90.5 WESA | By Kate Giammarise | Interview with Nancy Murray, Senior Vice President of Achieva and President, The Arc of Greater Pittsburgh
As the economy continues to reemerge from the pandemic, many employers say they are having a hard time hiring enough workers for all their open positions. But one sector was already facing major staffing shortages prior to the coronavirus – providers for home and community-based services for people with disabilities.
The inability to hire and retain workers – in part driven by low wages due to low government reimbursement rates – was already a crisis, but now threatens to collapse the system, advocates say.
Direct support professionals, or DSPs, do everything from aiding people with medical appointments, helping with housework and cooking, assisting with complex medical care, and helping people with activities of daily life like brushing their teeth, bathing, and getting dressed.
“The inability of organizations to recruit and retain staff has been with us for quite a few years now. And then the pandemic hit. And we lost many DSPs, many DSPs found that they had to stay home with their family members. Others decided maybe it was time to find another profession. The work is hard.
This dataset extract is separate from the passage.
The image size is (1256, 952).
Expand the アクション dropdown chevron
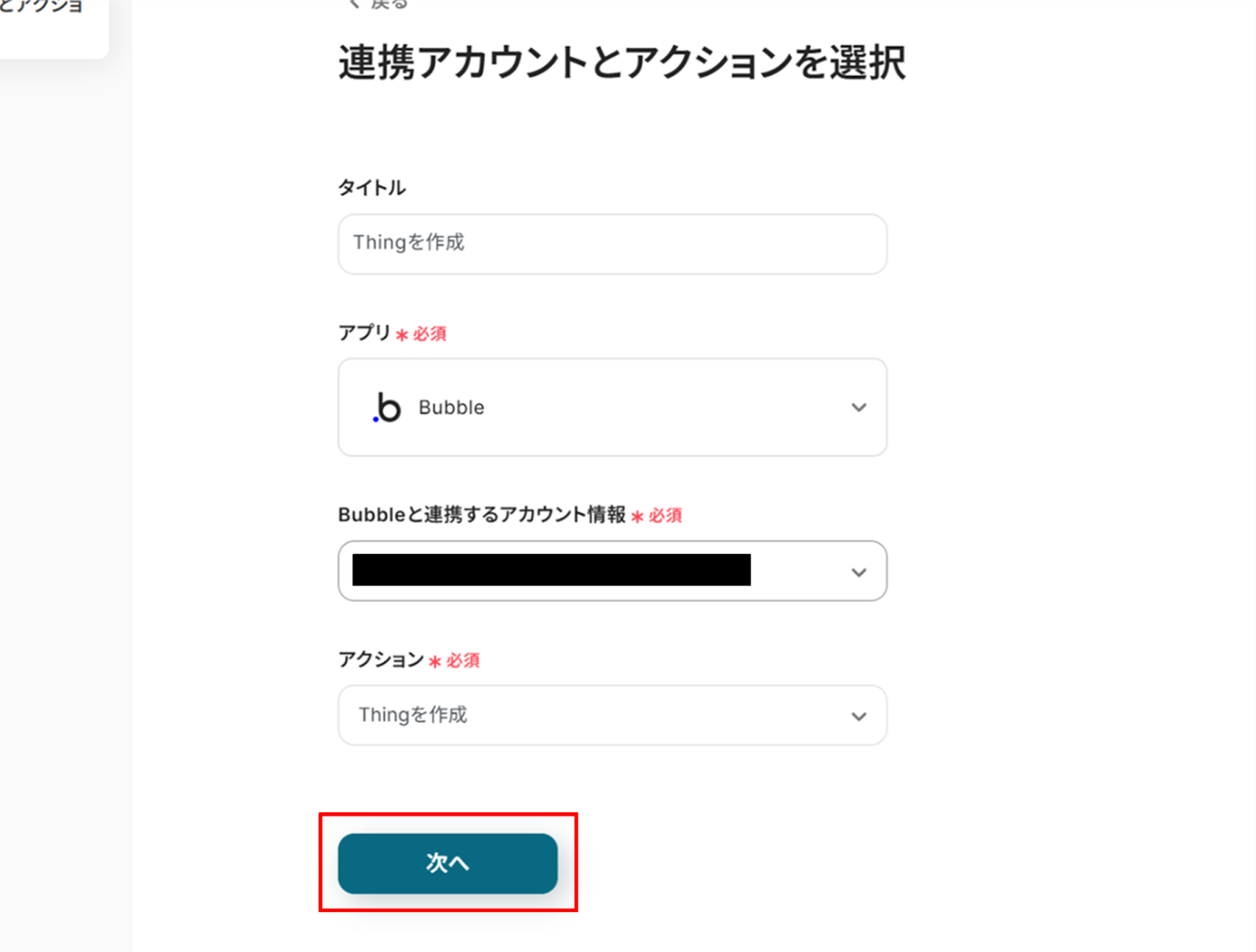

And for what we're able to pay DSPs, they could go to other employers in all different sectors in the economy and receive a higher wage,” said Nancy Murray, president of the Arc of Greater Pittsburgh and senior vice president at Achieva.
“Now that now that we're seeing a recovery, we don't we don't have the staff available to us any longer at the rate of the salaries that we're able to pay them with the rates that we receive to keep pace with, other sectors of the economy, whether it's Wal-Mart or Sheetz or, you know, some restaurants, we just can't, we just can't pay our staff what they can earn in in other places,” Murray said.